The Asylum strikes again. The production company already corners the market for hokey FX, silly storylines and beating a dead horse with its “Sharknado” franchise. (“Sharknado 4” is already in production so just when you thought it was safe to return to the SyFy channel.) At least with the “shark” series, the joke was that the shows are so bad they could almost be good. “Zoombies,” unfortunately is just dreadful, with a capital d.
The CG animals are abysmal. It seems that The Asylum have not yet sussed out that computer generated sharks can look marginally okay compared to CG lemurs, capuchin monkeys and lions. Not content to give its audience fake looking zombie animals that look like first generation video game creations, the filmmakers add insult to injury by giving us a bloke in a gorilla suit as an endangered silverback that gets zombie-d.
Incredibly some of the cast manage to rise above the dreck material and Brit actress Ione Butler really stands out as the security guard who just starts at the animal sanctuary.
The storyline has Dr. Ellen Rogers (Kim Nielsen) running the endangered species sanctuary her grandfather started 50 years previously. A virus takes over the capuchin monkeys and turns them into zoombies when the treating doctor gives them an injection not intended for primates.
The virus spreads through the “zoo” as the new recruits and the existing staff are killed off by the animals. A SWAT team arrives to kill off the infected animals and they are slaughtered by the zoombies.
Ellen has her daughter at work, her babysitter called in ill, and she must not only try to save the animals and her staff but keep Thea (LaLa Nestor) safe as well.
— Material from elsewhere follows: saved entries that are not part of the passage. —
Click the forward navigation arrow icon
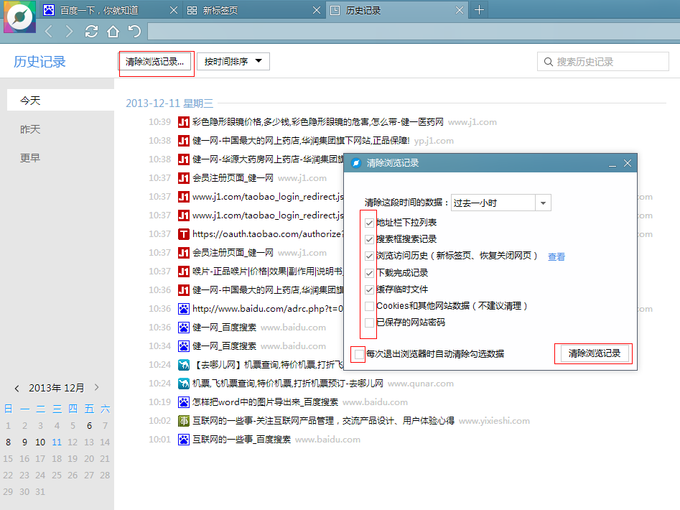 click(69, 31)
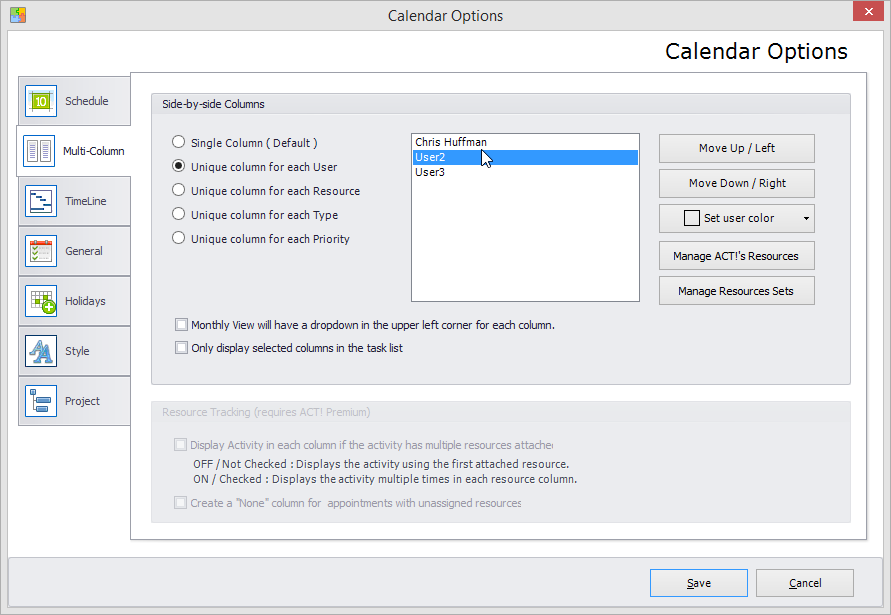891x615 pixels.
Task: Select Single Column (Default) radio button
Action: tap(178, 142)
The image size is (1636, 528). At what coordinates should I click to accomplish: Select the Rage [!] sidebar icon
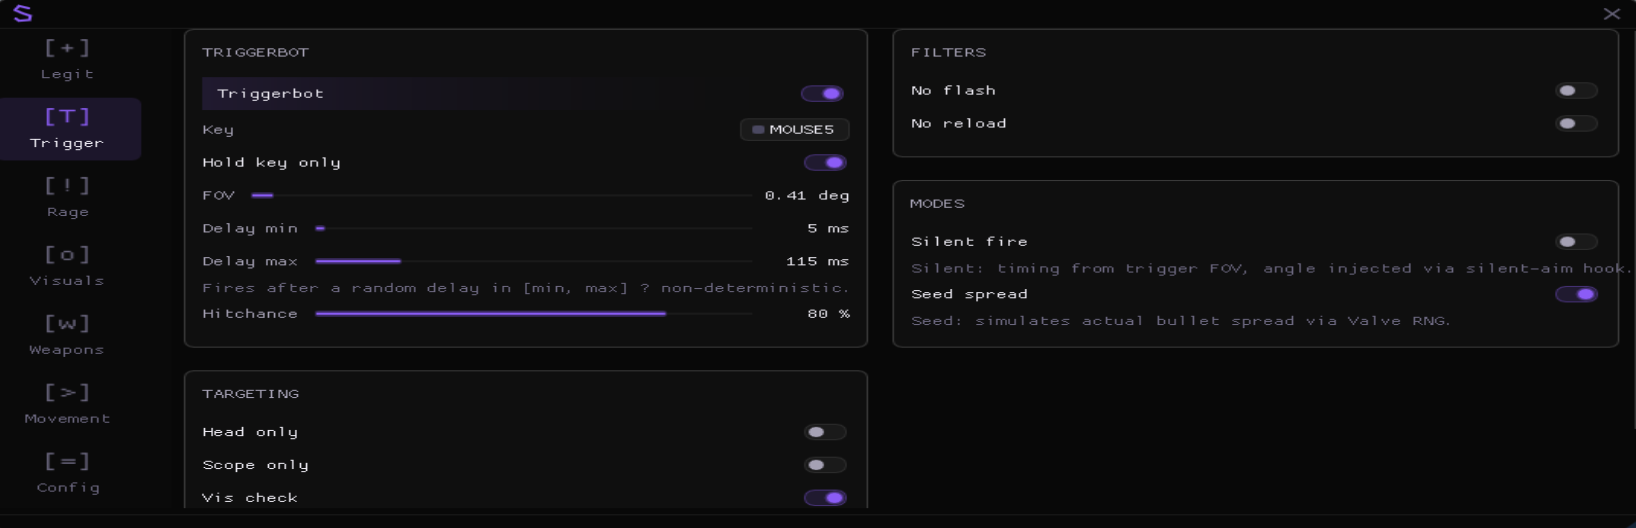tap(67, 186)

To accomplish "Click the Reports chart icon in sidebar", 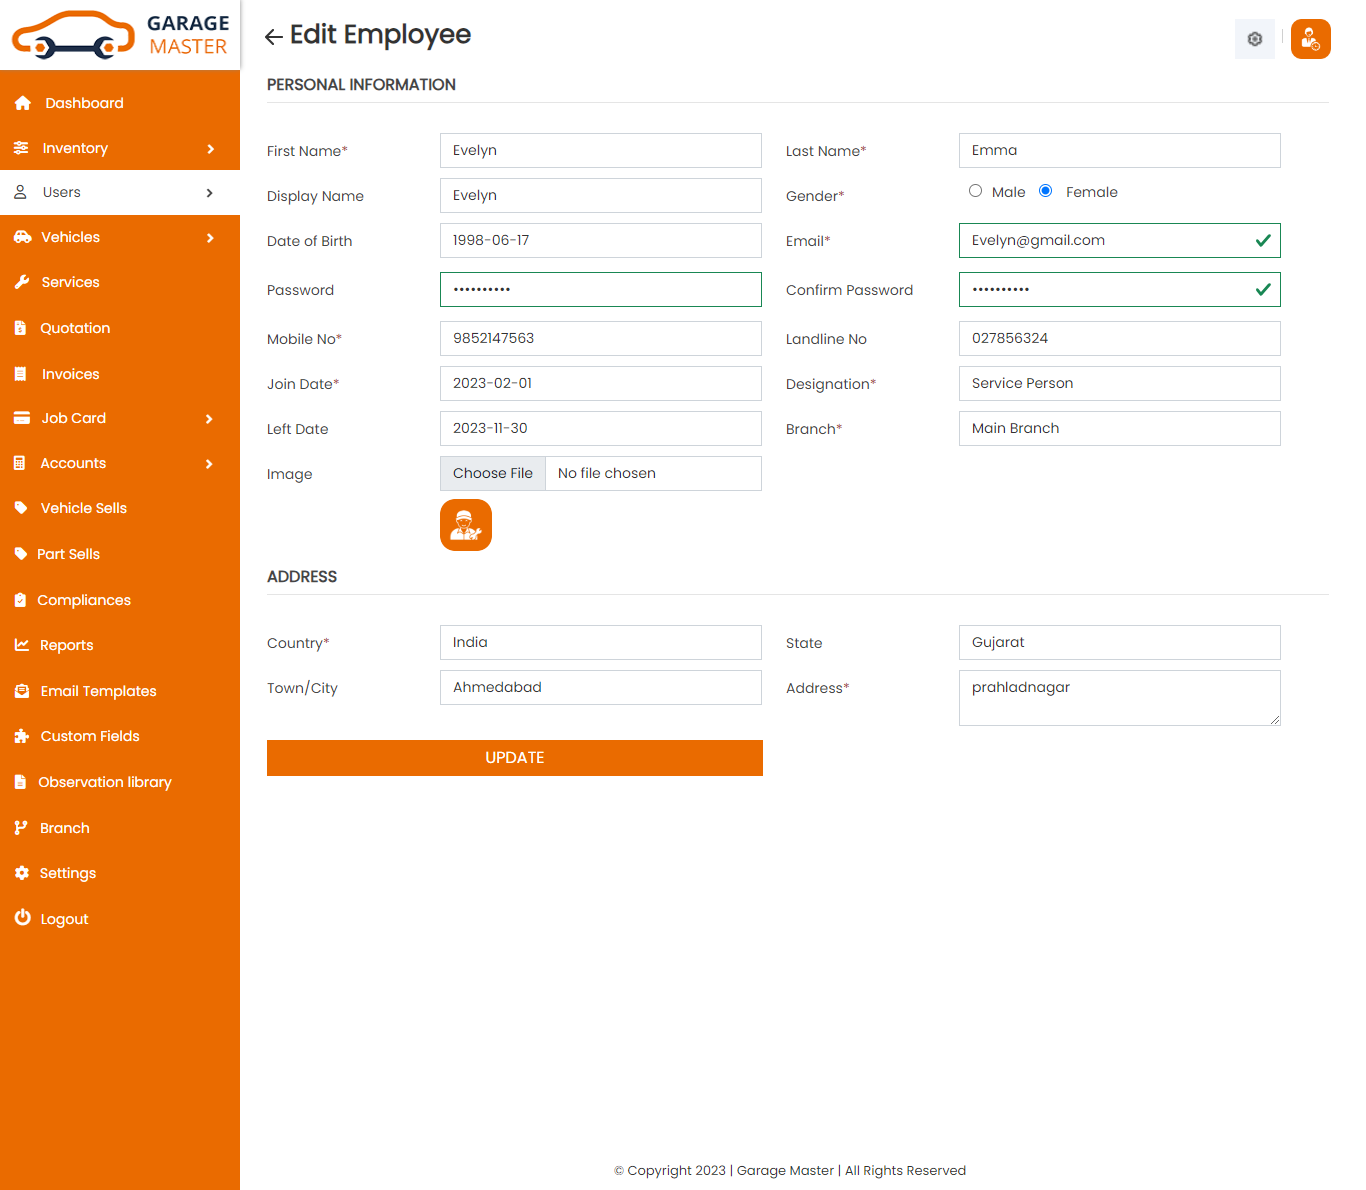I will pos(22,645).
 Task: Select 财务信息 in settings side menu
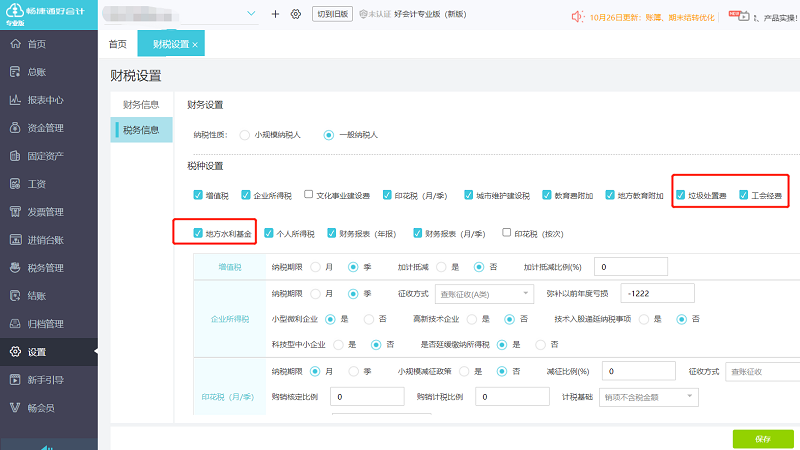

Clearly The Asylum got “Jurassic World” fever and decided to produce a film that would make the viewer possibly think of the latest big screen offering in the Jurassic verse.
The main filming location was Arcadia, California, home of the Los Angeles Arboretum and viewers familiar with that place will no doubt find themselves looking for the “Fantasy Island” lagoon and Mr. Rourke’s house/hotel. (They needn’t bother it never makes an appearance.) Second unit shots are clearly either brought in from other film stock footage, or a unit was sent to film the Ontario police helicopter as it flew into the frame.
In terms of things that just do not work, the talking parrot, which sits on a new intern’s shoulder fluctuating between repeating his sentences and mocking him, is another example how the FX for this film just does not work. The parrots “voice” ‘being far from convincing it is an irritant rather than being amusing.
There is one bit of the film that works brilliantly. As Leslie (Butler) and the remnants of the security team stand in front of an exploding building, the force of the blast pushes them all back and onto the ground. The actors do this flawlessly and in unison so it almost makes up for the shot itself.
This was a disappointing project from the team who manage to entertain so thoroughly with Z Nation on SyFy (which is coming back for a third season). Granted this is also the same folks who seem determined to make “Sharknado” films till the end of time. It is annoying that The Asylum can get some things so right, like “Z Nation” and other things so wrong, like “Zoombies.”
Unlike the shark infested franchise where a parade of B and Z list celebrities march through via cameos and quirky deaths, “Zoombies” has no name actors to fill in gaps.
Streaming on Netflix at the moment, it may be marginally entertaining if one is partaking of a certain herbal treat, otherwise avoid this one. Although there is a shot of the gorilla Kifo (lurching after the survivors) where the camera zooms in for a close up, the head of the creature has changed for one instant into the face of a gorilla who is smilingly chasing the humans. That is funny, even without any aids.
“Zoombies” earns a 2 star rating mainly because of Ione Butler. Were this actress not in the film it may have garnered a half star, if that.